* _Entries provided_
************

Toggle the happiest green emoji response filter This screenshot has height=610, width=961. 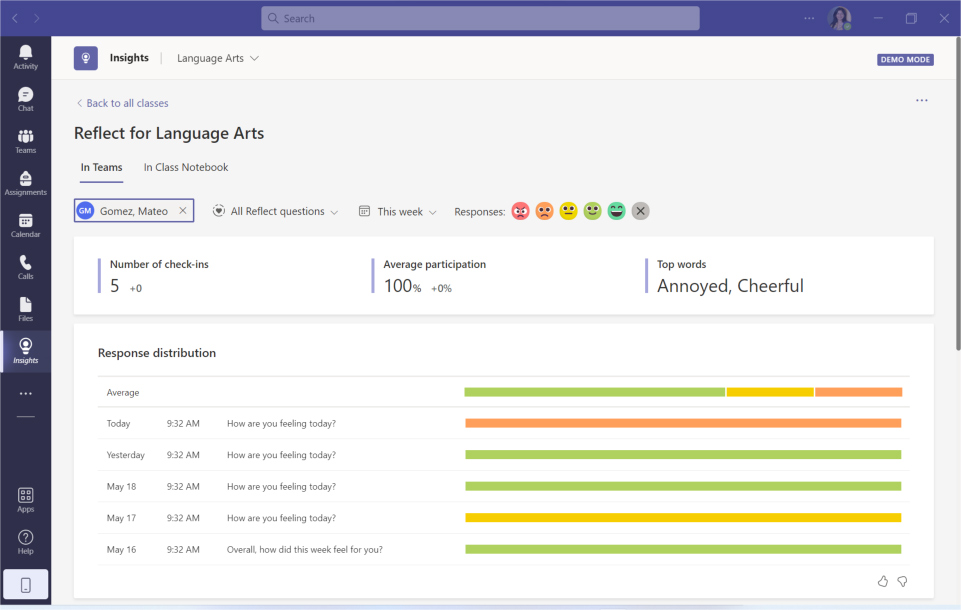point(616,211)

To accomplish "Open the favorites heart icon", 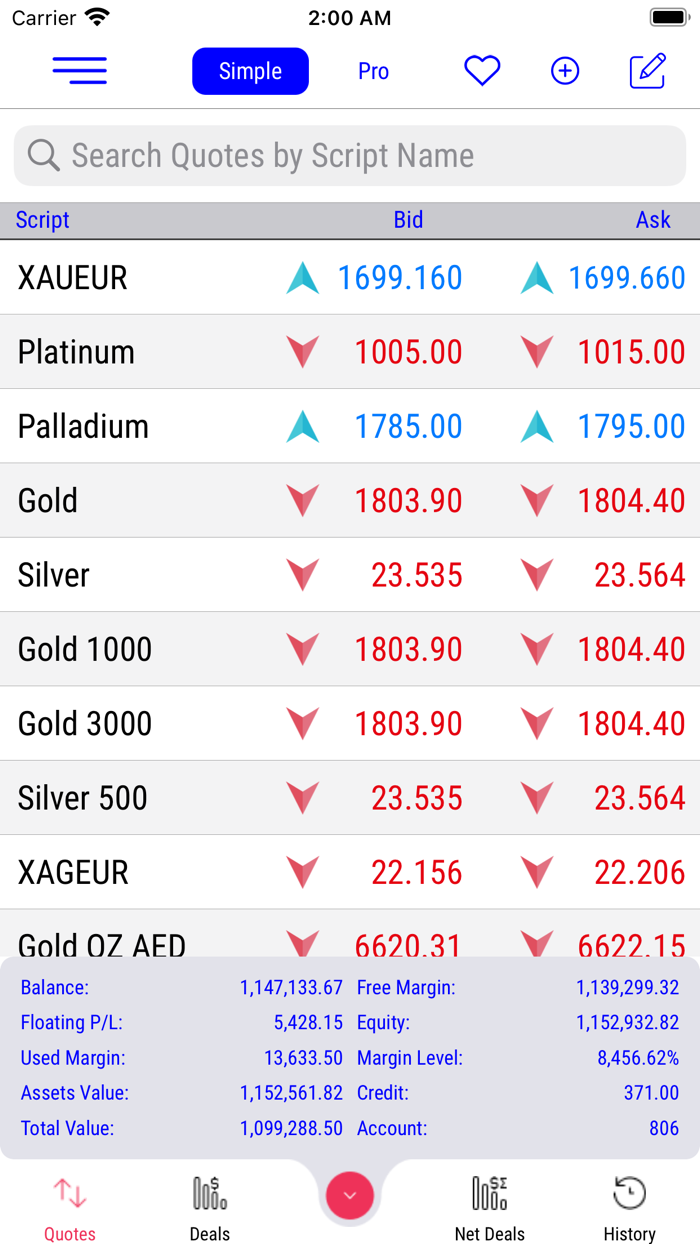I will tap(482, 70).
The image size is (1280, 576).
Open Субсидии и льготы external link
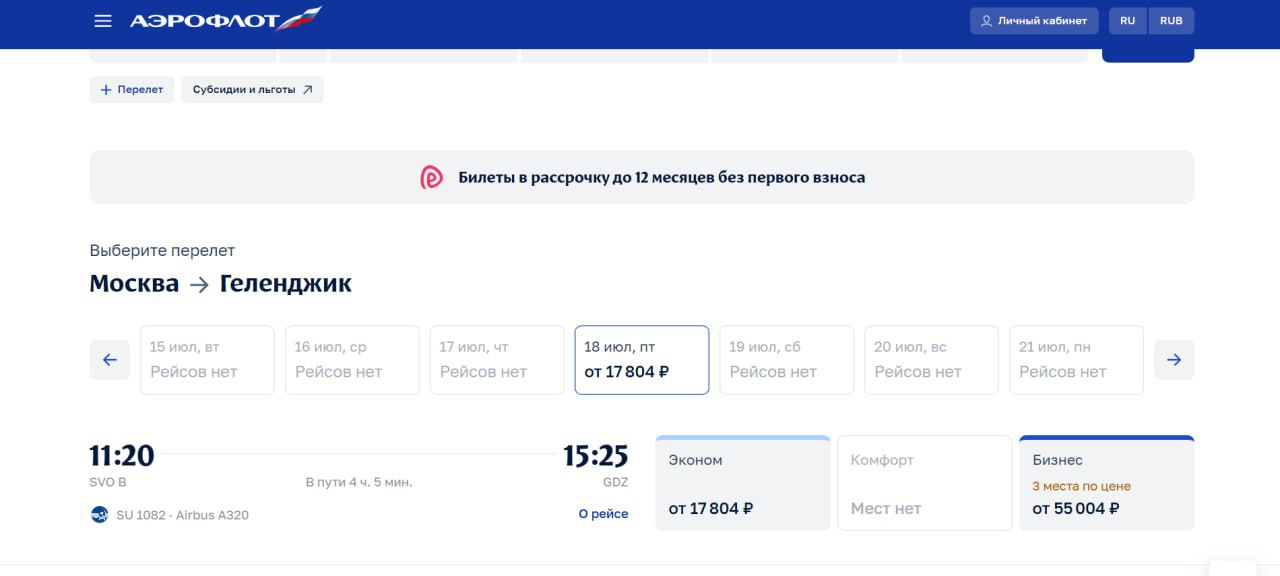tap(252, 89)
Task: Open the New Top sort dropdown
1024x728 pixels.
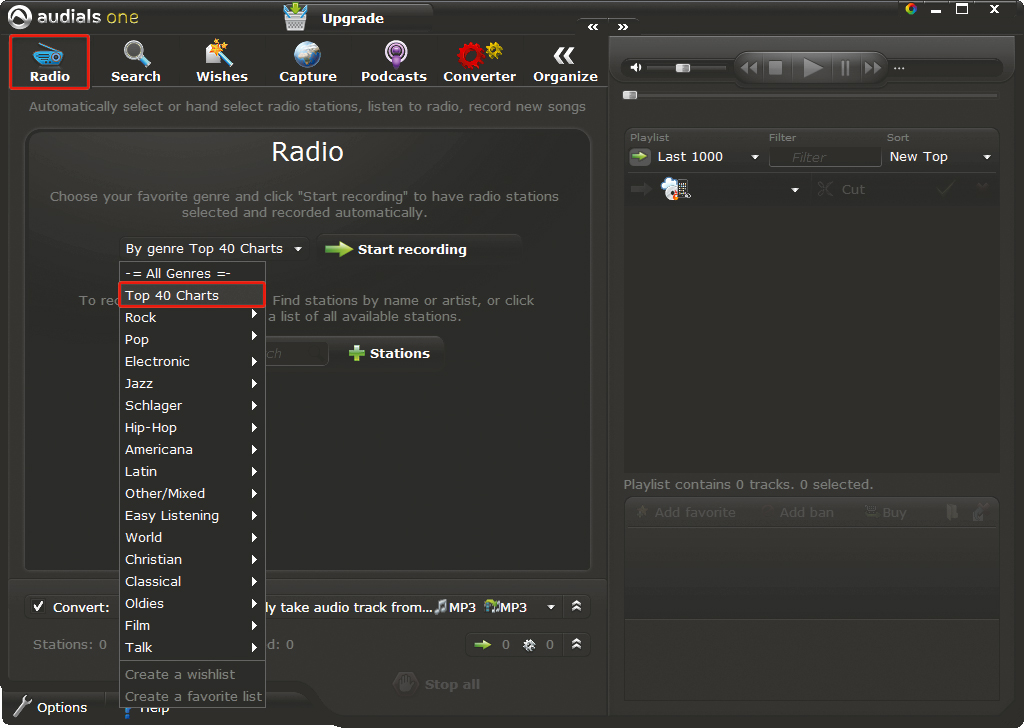Action: 939,157
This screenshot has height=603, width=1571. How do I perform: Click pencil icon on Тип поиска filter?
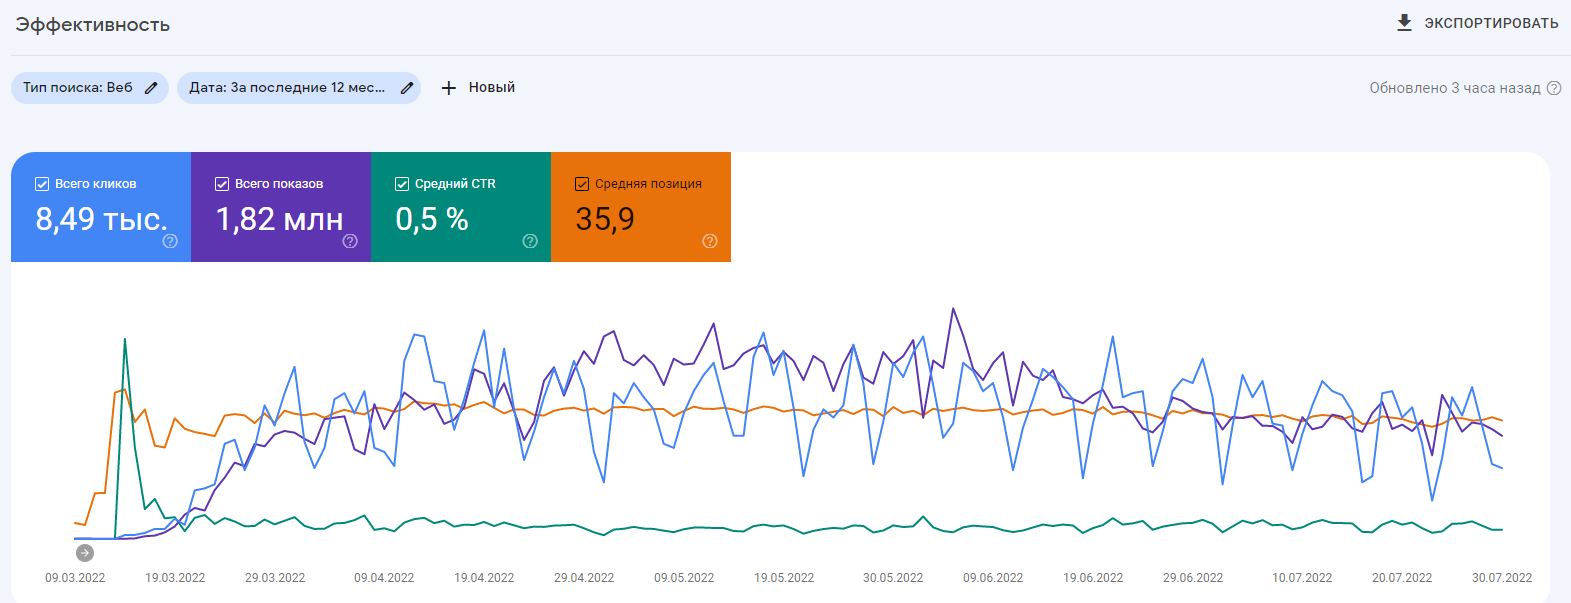[x=151, y=88]
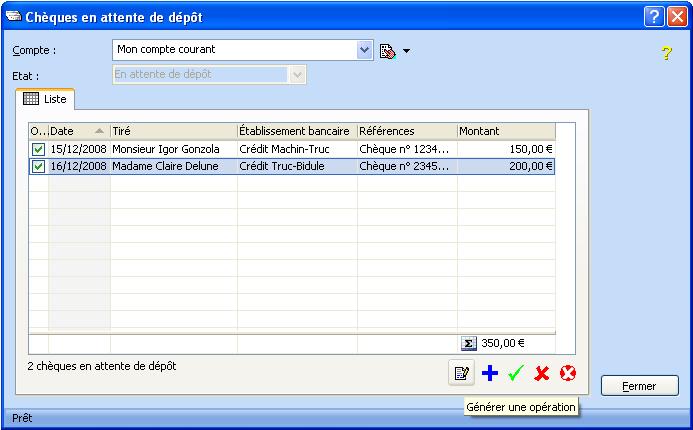Open the Etat status dropdown
Viewport: 693px width, 430px height.
(x=297, y=75)
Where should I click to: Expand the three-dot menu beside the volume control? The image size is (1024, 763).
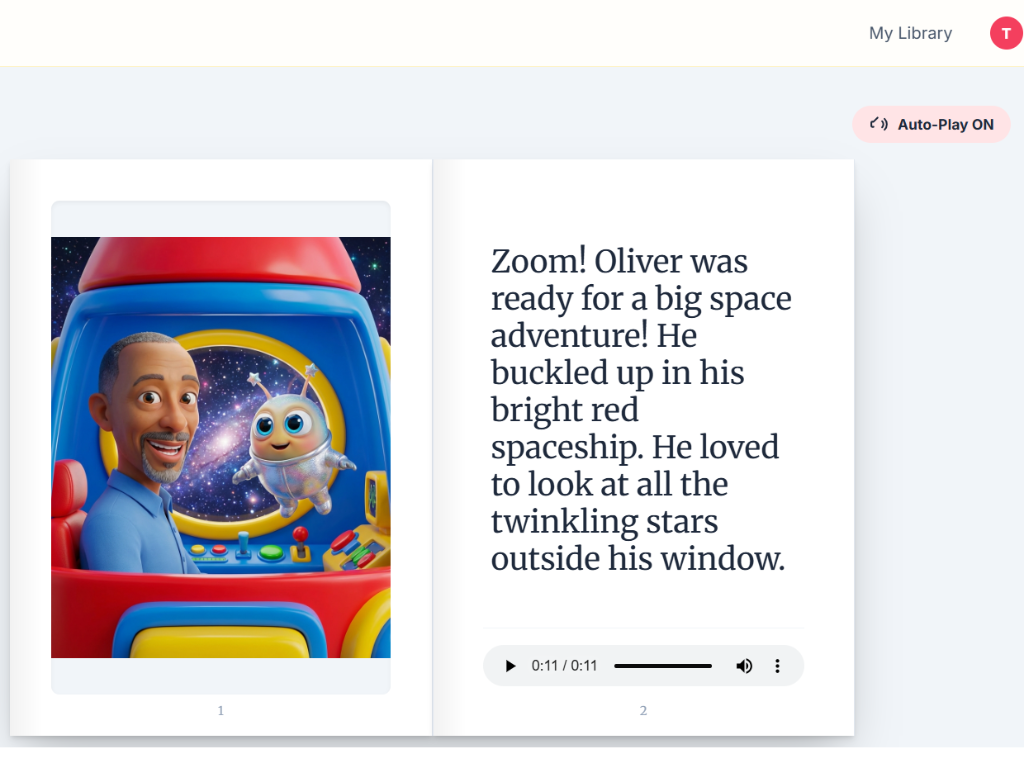[x=777, y=666]
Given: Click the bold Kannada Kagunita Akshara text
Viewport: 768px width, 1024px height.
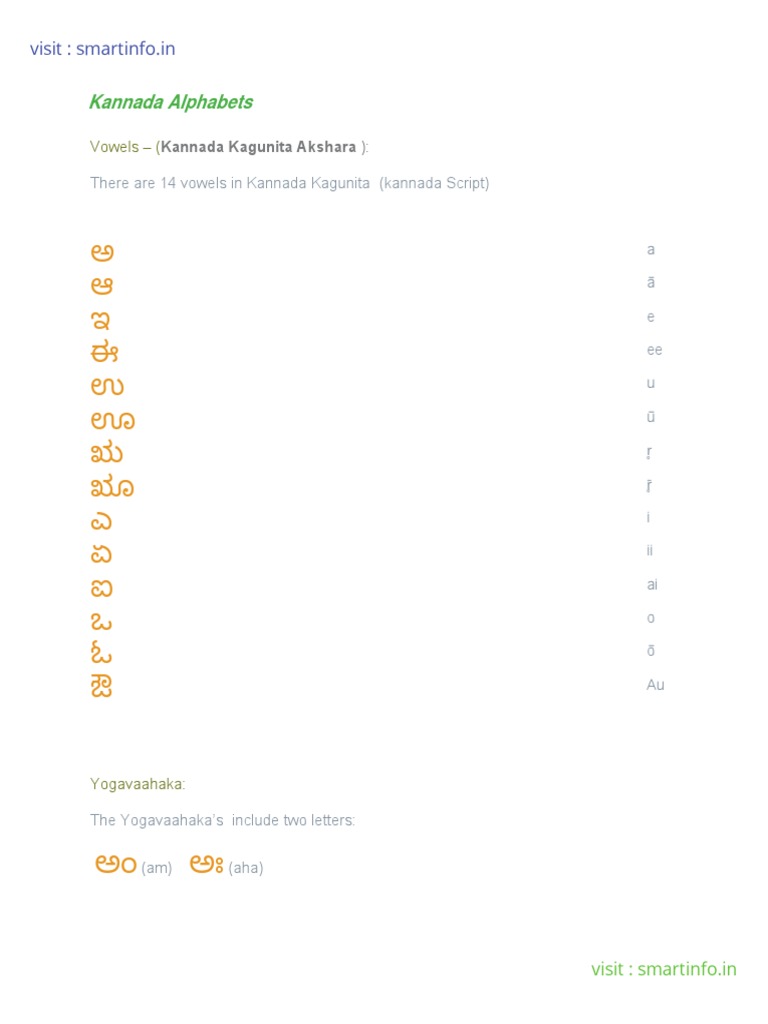Looking at the screenshot, I should [x=259, y=147].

************

* _Activity_
Every line from the one bearing "1024x728 pixels." through the end of the data above must be output exactly, and no picture may appear.

* _Worked solution_
1024x728 pixels.
Action: 939,157
This screenshot has height=603, width=1571. How do I perform: Click pencil icon on Тип поиска filter?
[x=151, y=88]
Open the Etat status dropdown
Viewport: 693px width, 430px height.
(x=297, y=75)
Where should I click to: Expand the three-dot menu beside the volume control? The image size is (1024, 763).
[x=777, y=666]
Given: Click the bold Kannada Kagunita Akshara text
Viewport: 768px width, 1024px height.
Looking at the screenshot, I should [x=259, y=147].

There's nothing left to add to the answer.